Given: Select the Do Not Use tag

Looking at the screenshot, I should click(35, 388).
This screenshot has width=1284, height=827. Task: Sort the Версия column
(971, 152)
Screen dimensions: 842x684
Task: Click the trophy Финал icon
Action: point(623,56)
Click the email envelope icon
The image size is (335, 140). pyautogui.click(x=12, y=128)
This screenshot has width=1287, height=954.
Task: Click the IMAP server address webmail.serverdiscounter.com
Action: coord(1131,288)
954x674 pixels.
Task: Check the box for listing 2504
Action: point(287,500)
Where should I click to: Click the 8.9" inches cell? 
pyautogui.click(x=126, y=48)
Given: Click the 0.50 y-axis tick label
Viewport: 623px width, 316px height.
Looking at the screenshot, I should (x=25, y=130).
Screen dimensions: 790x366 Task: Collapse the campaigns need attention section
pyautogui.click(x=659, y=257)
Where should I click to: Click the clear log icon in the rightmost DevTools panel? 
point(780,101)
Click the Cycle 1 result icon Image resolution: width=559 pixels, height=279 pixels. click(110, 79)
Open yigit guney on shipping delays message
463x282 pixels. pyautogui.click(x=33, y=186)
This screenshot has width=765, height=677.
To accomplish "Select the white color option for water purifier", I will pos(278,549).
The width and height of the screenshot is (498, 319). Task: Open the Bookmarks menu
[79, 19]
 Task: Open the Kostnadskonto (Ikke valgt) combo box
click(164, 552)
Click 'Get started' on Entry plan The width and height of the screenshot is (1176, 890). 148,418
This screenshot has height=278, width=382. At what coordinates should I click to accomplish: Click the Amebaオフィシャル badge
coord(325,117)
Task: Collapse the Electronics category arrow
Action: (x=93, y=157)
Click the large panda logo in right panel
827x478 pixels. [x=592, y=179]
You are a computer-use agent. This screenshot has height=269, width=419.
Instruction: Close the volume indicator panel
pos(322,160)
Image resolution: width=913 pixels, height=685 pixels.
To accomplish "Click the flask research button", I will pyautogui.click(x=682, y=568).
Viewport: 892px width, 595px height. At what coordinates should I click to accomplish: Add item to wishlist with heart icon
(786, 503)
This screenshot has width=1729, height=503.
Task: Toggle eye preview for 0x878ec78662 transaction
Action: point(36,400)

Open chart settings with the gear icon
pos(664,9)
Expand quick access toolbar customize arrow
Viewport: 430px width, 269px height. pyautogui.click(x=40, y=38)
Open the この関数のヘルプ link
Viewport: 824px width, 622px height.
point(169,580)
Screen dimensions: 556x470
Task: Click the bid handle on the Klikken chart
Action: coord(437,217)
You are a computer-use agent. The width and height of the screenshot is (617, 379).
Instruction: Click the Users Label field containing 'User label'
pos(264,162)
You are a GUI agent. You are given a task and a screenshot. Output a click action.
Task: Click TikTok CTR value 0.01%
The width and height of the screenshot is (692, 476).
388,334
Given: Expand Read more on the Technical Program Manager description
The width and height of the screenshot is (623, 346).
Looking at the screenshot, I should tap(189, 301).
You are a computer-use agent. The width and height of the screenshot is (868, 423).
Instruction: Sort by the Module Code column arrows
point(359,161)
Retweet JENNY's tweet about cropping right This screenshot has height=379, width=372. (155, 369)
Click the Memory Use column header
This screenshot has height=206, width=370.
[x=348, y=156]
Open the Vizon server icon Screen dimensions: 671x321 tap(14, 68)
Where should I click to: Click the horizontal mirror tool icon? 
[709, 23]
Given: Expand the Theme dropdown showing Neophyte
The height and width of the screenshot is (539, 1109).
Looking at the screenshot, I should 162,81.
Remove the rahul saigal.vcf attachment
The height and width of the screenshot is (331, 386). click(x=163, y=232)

▬▬▬

| HOW TO COMPLETE THIS TASK |
Filter the entries above down to the lines that hold the word "resolution", and copy those lines.

| TASK RESULT |
Click the Cycle 1 result icon Image resolution: width=559 pixels, height=279 pixels. click(110, 79)
Image resolution: width=913 pixels, height=685 pixels.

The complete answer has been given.